● ENTRIES SUPPLIED
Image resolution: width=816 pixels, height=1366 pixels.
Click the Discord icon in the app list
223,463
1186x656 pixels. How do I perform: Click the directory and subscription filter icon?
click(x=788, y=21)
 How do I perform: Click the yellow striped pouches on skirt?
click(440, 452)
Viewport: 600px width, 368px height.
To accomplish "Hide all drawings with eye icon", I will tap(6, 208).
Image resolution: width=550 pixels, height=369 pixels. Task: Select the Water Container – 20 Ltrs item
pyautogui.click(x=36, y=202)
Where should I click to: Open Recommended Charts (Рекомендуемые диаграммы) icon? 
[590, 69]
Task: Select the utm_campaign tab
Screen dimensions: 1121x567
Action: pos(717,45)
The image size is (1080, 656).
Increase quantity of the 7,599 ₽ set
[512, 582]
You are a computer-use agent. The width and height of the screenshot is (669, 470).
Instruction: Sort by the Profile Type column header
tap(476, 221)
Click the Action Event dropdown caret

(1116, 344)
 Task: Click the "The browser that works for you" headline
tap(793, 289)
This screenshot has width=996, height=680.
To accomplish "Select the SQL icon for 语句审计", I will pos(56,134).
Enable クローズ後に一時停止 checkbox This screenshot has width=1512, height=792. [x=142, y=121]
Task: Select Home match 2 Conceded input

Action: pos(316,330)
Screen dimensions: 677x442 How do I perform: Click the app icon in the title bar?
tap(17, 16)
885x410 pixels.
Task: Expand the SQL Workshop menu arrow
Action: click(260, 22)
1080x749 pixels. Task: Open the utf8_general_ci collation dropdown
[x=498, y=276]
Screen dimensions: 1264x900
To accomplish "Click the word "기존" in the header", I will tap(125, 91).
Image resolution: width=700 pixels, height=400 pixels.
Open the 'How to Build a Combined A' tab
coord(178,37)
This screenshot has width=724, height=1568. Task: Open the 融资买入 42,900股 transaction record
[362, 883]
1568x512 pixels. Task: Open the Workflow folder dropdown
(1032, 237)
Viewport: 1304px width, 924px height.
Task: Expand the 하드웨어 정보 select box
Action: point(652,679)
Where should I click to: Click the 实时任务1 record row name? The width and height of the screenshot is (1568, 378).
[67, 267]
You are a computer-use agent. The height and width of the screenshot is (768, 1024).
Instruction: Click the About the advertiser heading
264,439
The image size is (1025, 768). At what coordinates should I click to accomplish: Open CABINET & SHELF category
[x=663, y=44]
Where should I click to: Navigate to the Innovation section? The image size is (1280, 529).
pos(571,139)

● WHAT IS REQUIRED
Copy exactly. Start at the line containing "Instruction: Click the" and continue through the last line of the records.

● SOLUTION TO THIS TASK
Instruction: Click the About the advertiser heading
264,439
The image size is (1025, 768). At what coordinates should I click to accomplish: Open CABINET & SHELF category
[x=663, y=44]
Where should I click to: Navigate to the Innovation section? The image size is (1280, 529).
pos(571,139)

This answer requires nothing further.